Connection: I recently came across such as situation at my school site in which I tried to show an EDpuzzle video in my class but found I couldn’t because the restrictions on the initial video. I eventually unblocked the Youtube video, but still could not use my EDpuzzle because It came from the once restricted video and was edited down, and therefore a potential liability.
Epiphany: There are indeed so many digital options for learning, but it is being stunted not only from old-minded teachers, but also via district restrictions on what should be provided as well.
Quotation: “With easy-to-use tools for screencasting and publishing to the web, students have a 24/7 opportunity to engage in peer tutoring with children from other classrooms, schools, nations, and cultural backgrounds.” (pg 26)

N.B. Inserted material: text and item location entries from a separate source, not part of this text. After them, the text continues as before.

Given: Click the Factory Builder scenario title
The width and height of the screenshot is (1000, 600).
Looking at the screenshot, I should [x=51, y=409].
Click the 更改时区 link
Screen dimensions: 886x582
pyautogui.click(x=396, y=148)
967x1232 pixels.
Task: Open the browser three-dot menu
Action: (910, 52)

Question: Where is the fine line in terms of students teaching their peers rather than the instructor teaching the students? When is it more beneficial to learn from a teacher, and when is it more beneficial to learn from your peers?
Connection: This reminds me of my own screencast and those of my peers. Yet it also reminds me of the internet today, and Youtube in particular, which is a resource used by thousands or even millions of people each day to learn about something, or how to do something. These videos, as well as resources throughout the internet are used for peer tutoring spanning to regions across the world.
Epiphany: I could perhaps save some time from creating lessons, and instead create detailed instructions and plans to have students design their own original lessons which can be utilized by their peers both in the class and within the entire world.
November, A. (2012). Who Owns the Learning?: Preparing Students for Success in the Digital Age. Bloomington, IN: Solution Tree Press.